[Na+/Ca2+ exchanger mediates ischemia-reperfusion injury by activation of CaMKII in isolated rat heart].

Objective: To investigate the role of Na+/Ca2+ exchanger (NCX) in myocardial ischemia-reperfusion injury and the underlying mechanisms.
 Methods: Forty Sprague-Dawley rats were divided into 4 groups randomly: a control group, a KB-R7943 group, an ischemia-reperfusion group (IR group), and an IR plus KB-R7943 group (KB-R7943+IR group). Isolated Sprague Dawley male rat hearts underwent Langendorff perfusion. The ratio of left ventricular developed pressure (LVDP), left ventricular end-diastolic pressure (LVEDP), the infarct size of myocardium, and the lactate dehydrogenase (LDH) activity in the coronary flow was determined. HE staining was used to assess the change of myocardial morphology. Western blot was used to determine the levels of cleaved caspase-3, cytochrome c and the phosphorylation of Ca2+/calmodulin-dependent protein kinase II (CaMKII) and the Thr17 site of phospholamban.
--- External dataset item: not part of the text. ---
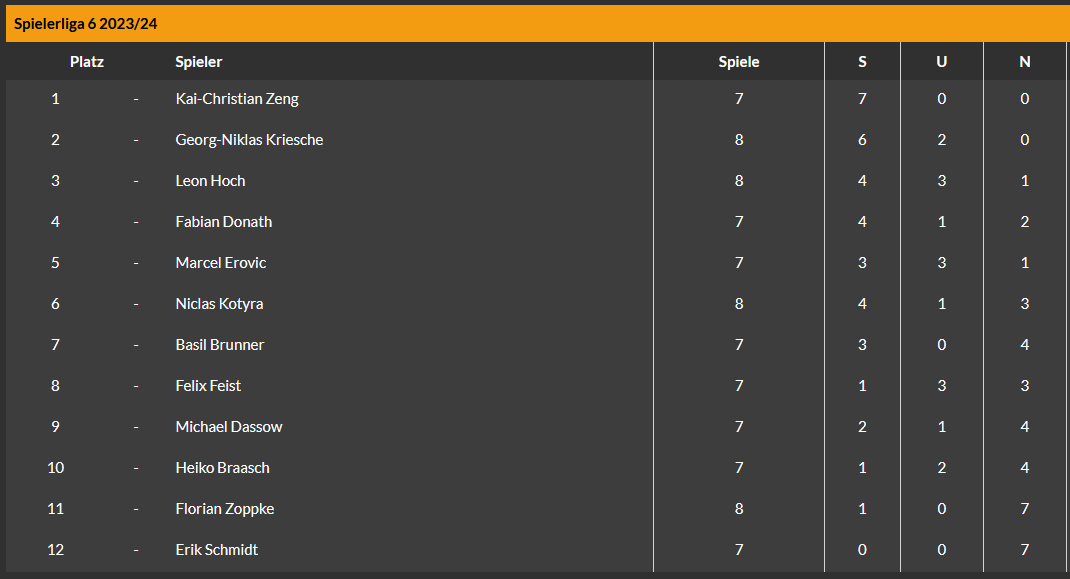Image resolution: width=1070 pixels, height=579 pixels.
Task: Select last-placed Erik Schmidt
Action: click(216, 550)
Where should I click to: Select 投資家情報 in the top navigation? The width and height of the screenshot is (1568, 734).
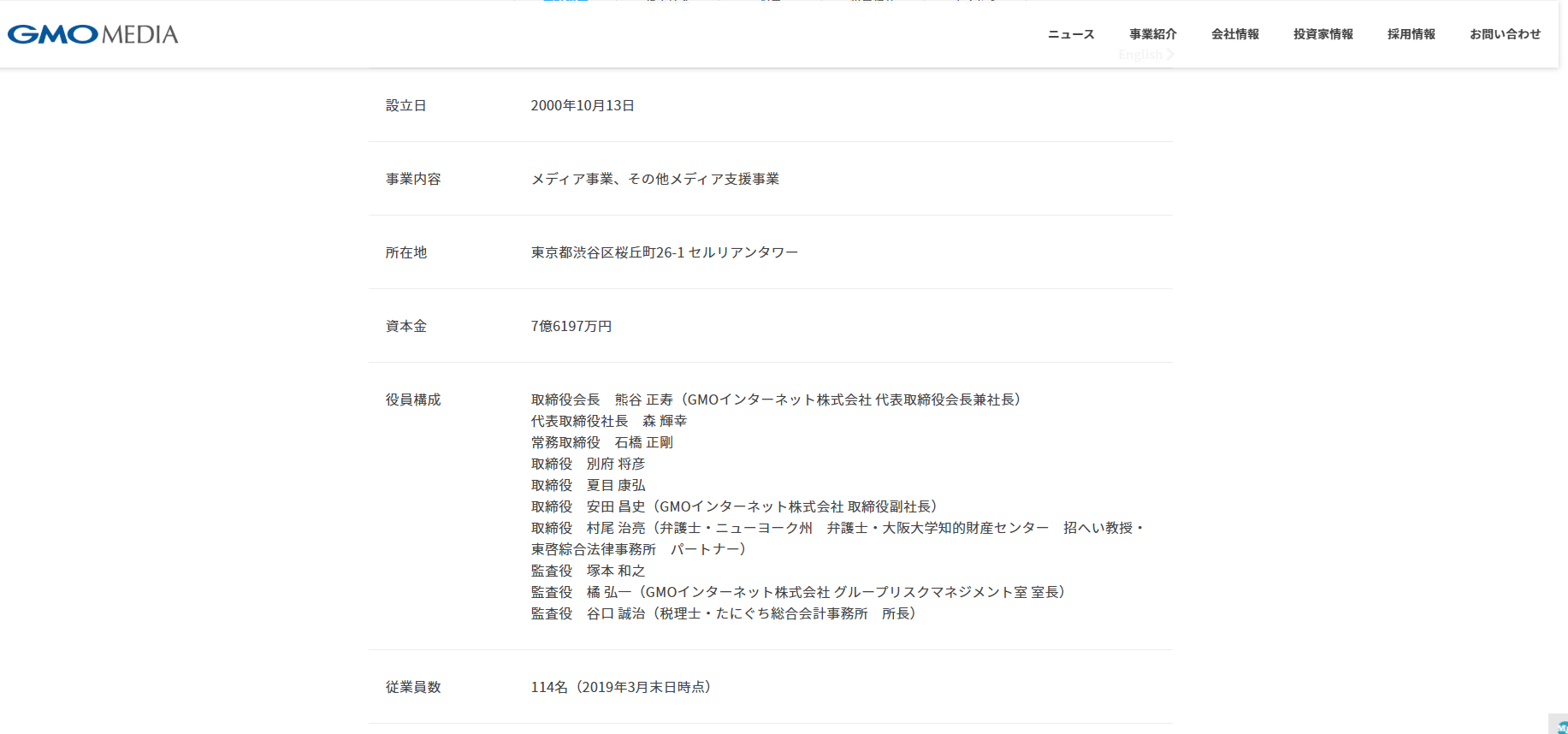pos(1322,34)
 Results: Compared with the control group, IR group significantly induced an enlarged infarct size, reduction of the ratio of LVDP, up-regulation of cytochrome c, cleaved caspase-3, p-CaMKII and p-phospholamban, and increased in the activity of LDH, the level of LVEDP (P<0.01) and the disordered myocardial morphology. These effects were significantly attenuated in the presence of KB-R7943 treatment (10 μmol/L).
 Conclusion: NCX mediates myocardial ischemia-reperfusion-induced cell apoptosis and necrosis through activation of CaMKII.